### TASK DIRECTIONS
As written and without pictures, set down the lines from the one that contains "Image resolution: width=1123" through the end of the data.

Dataset entries
▬▬▬▬▬▬
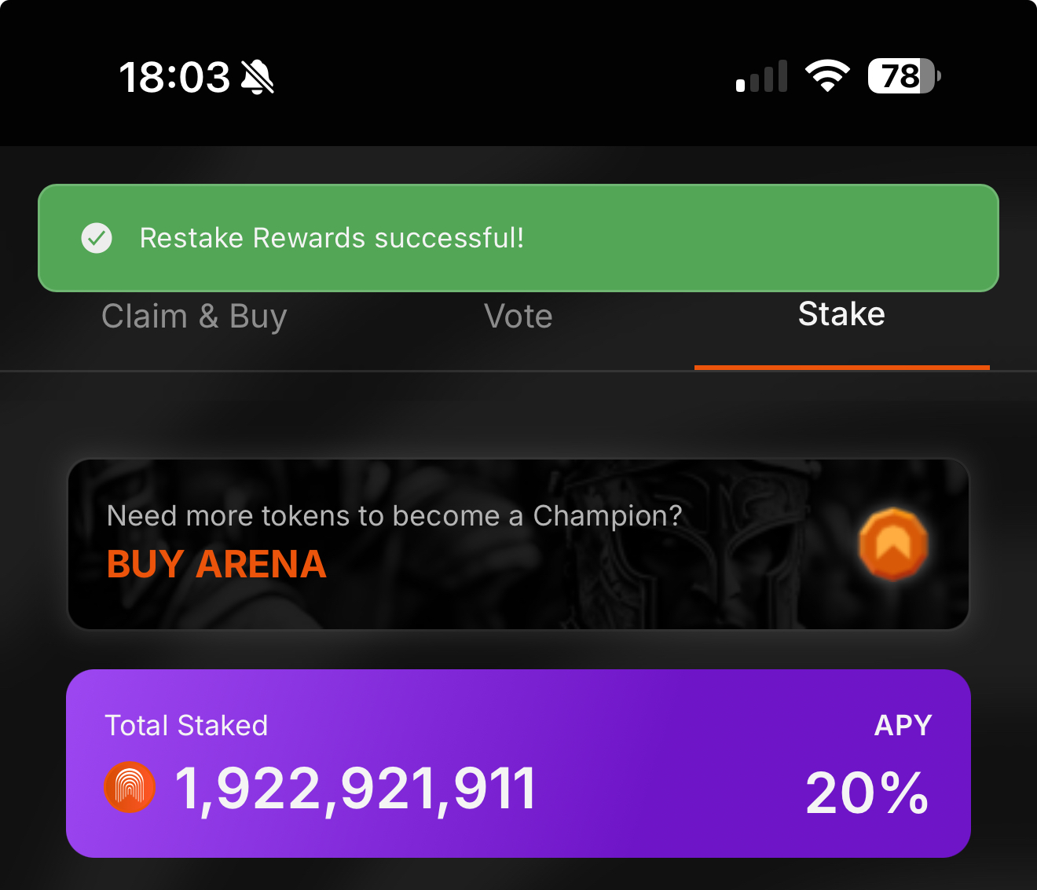Tap the cellular signal bars icon

(x=761, y=77)
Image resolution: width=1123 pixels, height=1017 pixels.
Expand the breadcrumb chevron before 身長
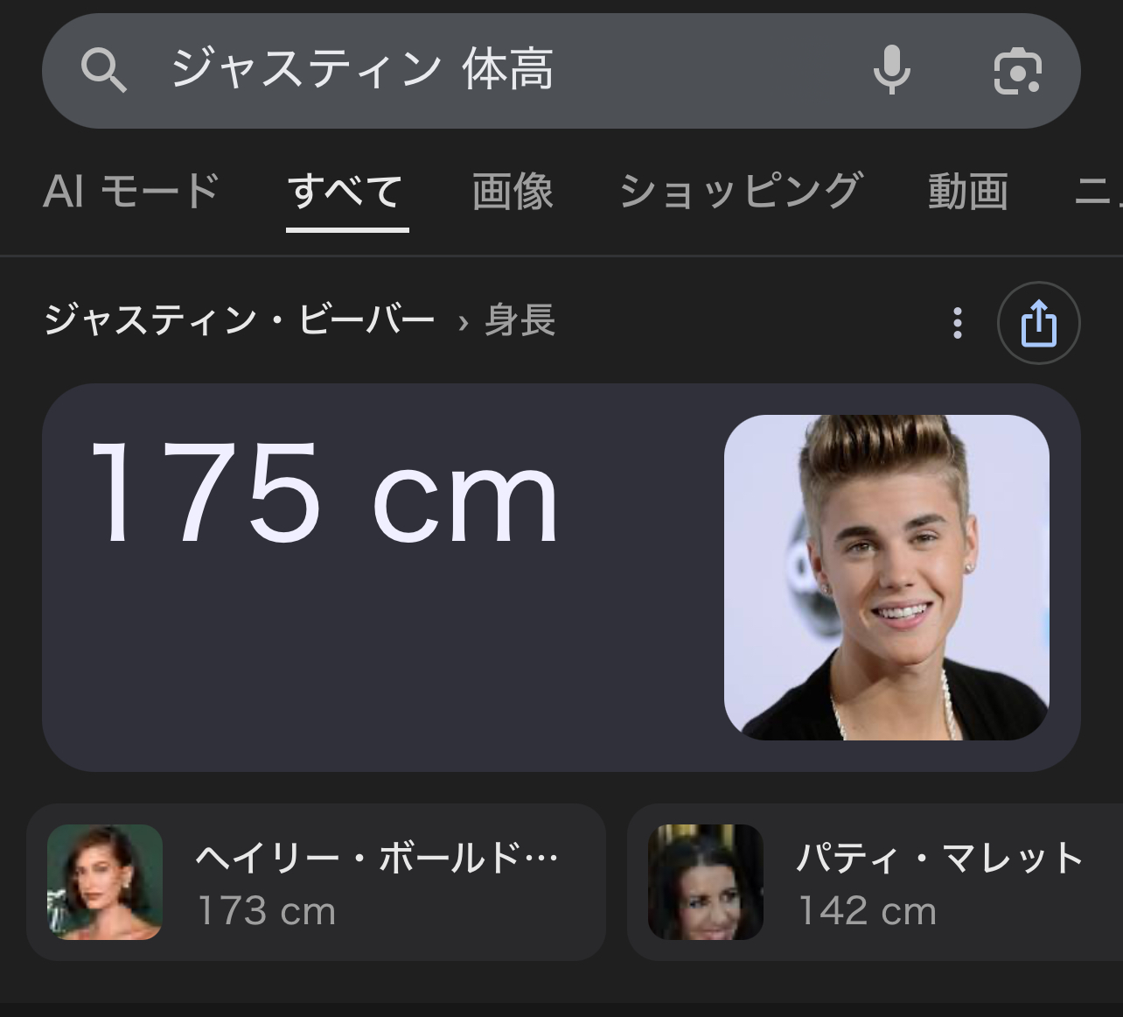click(464, 323)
▬▬▬▬▬▬
### RESPONSE TO THIS TASK
Image resolution: width=1123 pixels, height=1017 pixels.
Expand the breadcrumb chevron before 身長
click(464, 323)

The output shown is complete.